(SUPPLIED PASSAGE)
9. Learned counsel also contended that the High Court while
exercising its jurisdiction under Article 226 of the Constitution cannot
sit in appeal over the findings of the Disciplinary Authority and the
CGIT. It was further submitted by the learned counsel for the
Appellant-Corporation that the High Court had erred in setting aside
the punishment when it itself held that the charges of misconduct
against the Respondent stood proven. The High Court also failed to
take note of the fact that the act of the Respondent classifies as a
grave misconduct as per the Standing Orders for Workmen of All
Projects & Feasibilities of National Mineral Development Corporation
Ltd. (hereinafter referred to as “Certified Standing Order”) and such
grave acts of misconduct should be treated strictly so as to ensure
that the same are not repeated in the future.
10. Learned counsel for the Appellant-Corporation relied upon the
judgments of this Court in Madhya Pradesh Electricity Board v.

(DATA)
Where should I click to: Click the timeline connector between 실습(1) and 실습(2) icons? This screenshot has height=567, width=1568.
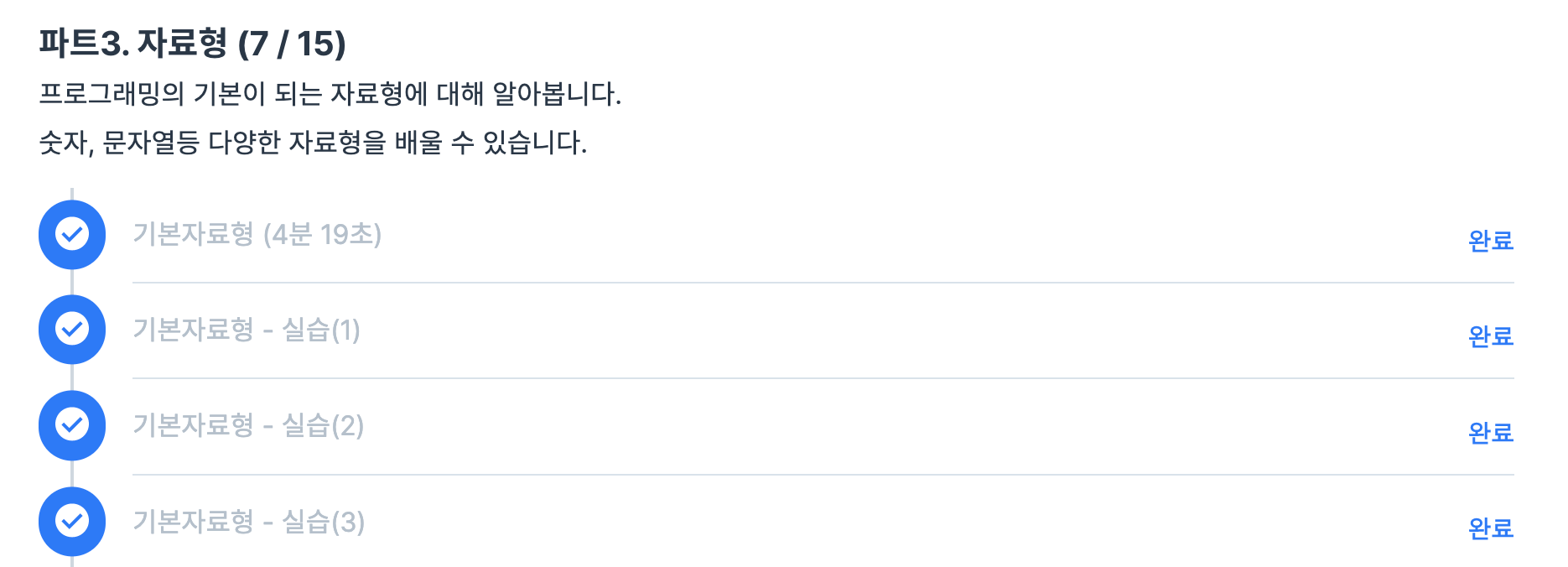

(WHAT TO DO)
1) Answer these questions about the passage on the Corporation's appeal:
(a) Under which Article of the Constitution was the High Court exercising its jurisdiction?
(b) What short name does the passage give to the Standing Orders for Workmen of All Projects & Feasibilities of National Mineral Development Corporation Ltd.?
(c) Whose judgments did counsel for the Appellant-Corporation rely upon?
2) Carry on the passage on the Corporation's appeal from the point where it stops.
The data here comes from a separate source.

(TASK-BY-TASK OUTPUTS)
1)
(a) Article 226.
(b) "Certified Standing Order."
(c) The judgments of this Court.

2)
Jagdish Chandra Sharma, reported in (2005) 3 SCC 401 and
Mahindra and Mahindra Ltd. v. N.N. Narawade, reported in (2005)
3 SCC 134.
11. Per contra, the learned counsel for the Respondent submitted
that the High Court had considered all the relevant factors before
coming to the finding that the punishment of removal from service is
shockingly disproportionate to the nature and gravity of charges
against the Respondent. It was further contended that the High Court
while exercising its power under Article 226 has not exonerated the
Respondent or ignored his conduct, rather, it has confined its scrutiny
to examining the legality and proportionality of the punishment
imposed.
12. It was also submitted by the learned counsel for the Respondent
that since the Respondent has been acquitted in the criminal case,
therefore, the Respondent is entitled for exoneration in the enquiry
proceedings as well since the allegations against him were not proven.
13. Having heard the learned counsel for both parties and having
gone through the materials on record, the sole question that falls for
our consideration is whether the High Court was justified in setting
aside the Removal Order, the Appellate Order and the Award of the
CGIT which had upheld the Removal Order.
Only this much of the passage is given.